Mar. 25th, 2009


Freeman’s Valley, Aerilon

He rattled the gate on the trailer with his hand to make sure that it was closed and locked, which caused the horses inside to grumble and huff frosty breath. “Yeah, yeah, I know you don’t like it when I do that,” he said to them as he confirmed the gate was good and locked.

“Collin its fraking cold out here,” said one of the younger ranch laborers wearing a thick winter coat and a soft brimmed hat.

“It’s called early winter get use to it, Hank” he replied. It was true the highlands had received an early dusting of snow. The sooner they got themselves to the down to the valley the sooner they would be able get out of the mist and then warm up under the clear sky sun.

Collin walked over to the driver’s side of the heavy crew cab pick-up that was attached to the goose neck horse trailer. The diesel engine had been kept running overnight to prevent it from freezing while they slept in the small laborer’s cabin which they stay during the week to gather the herd of horses. He was taking the last trailer load out before big winter snow storm made the valley inaccessible in a few weeks.

He was joined by Hank who was warming up his hands next to the heater vents. “The first freeze is a bitch.”

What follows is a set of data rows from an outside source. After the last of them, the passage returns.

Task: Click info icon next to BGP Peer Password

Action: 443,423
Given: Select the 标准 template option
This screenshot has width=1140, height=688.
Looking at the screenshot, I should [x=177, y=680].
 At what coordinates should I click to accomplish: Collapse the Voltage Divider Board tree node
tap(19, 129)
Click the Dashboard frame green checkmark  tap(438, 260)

“Yeah, tell me about it,” Collin shifted the truck into gear, and they pulled out of the round-up camp.

Jan. 18th, 2009



Thump. His feet made contact with the sandy soil, followed by the calf of his leg, thigh, and then finally he managed to roll over onto his back. He could see through the clear visor of his helmet up at the clear blue sky. His heartbeat pounded in his chest after his narrow escape from the fire ball that was his Viper Mark VII. “I’m alive,” and then in the same breath “frak, Erin.”

He shot up back up onto his legs. His parachuted tugged him back at the shoulders, so he released a clip to deflate the chute, followed by the release of the second clip to release him completely from the chute. He turned around to search the horizon for another orange and white parachute.

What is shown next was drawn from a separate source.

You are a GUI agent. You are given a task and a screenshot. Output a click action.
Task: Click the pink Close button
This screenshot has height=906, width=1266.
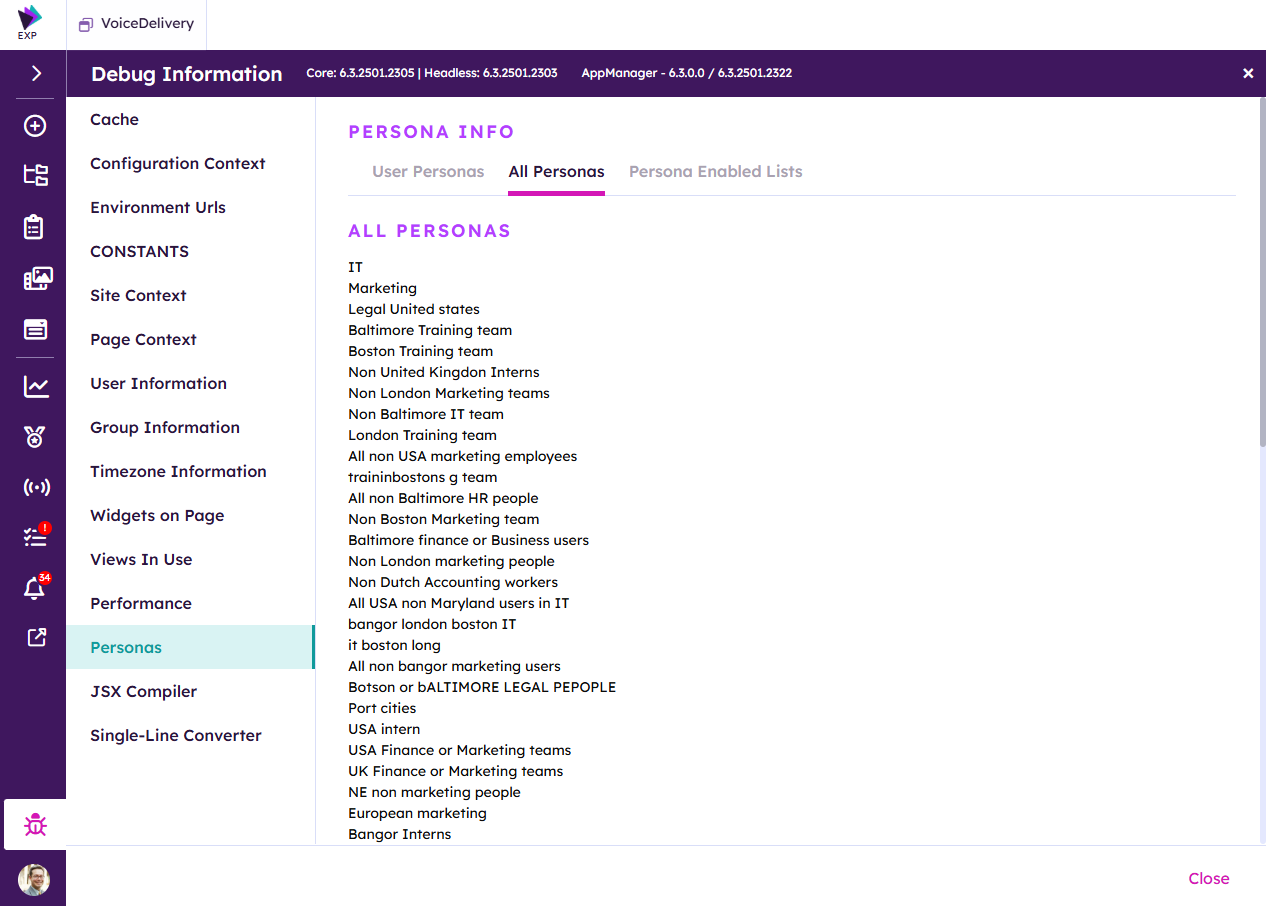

There it was about 500 meters away on top of a sand dune, partially inflated by the breeze and dragging the other pilot. “Erin!” He spoke but got no reply. He undid his helmet and lifted it off his head, and then threw it to the ground as he started to run to his wingman…

Aerilon present day

Ives blinked, as he sat on the tail of the ranch’s well used pick-up truck with a can of beer in his hand, as his eyes gazed out onto the horizon. The sun began to set, like it always had in the wide valley leading out to the great lake. Ives finished off his beer, and threw the empty can into the back of the bed of the pick-up.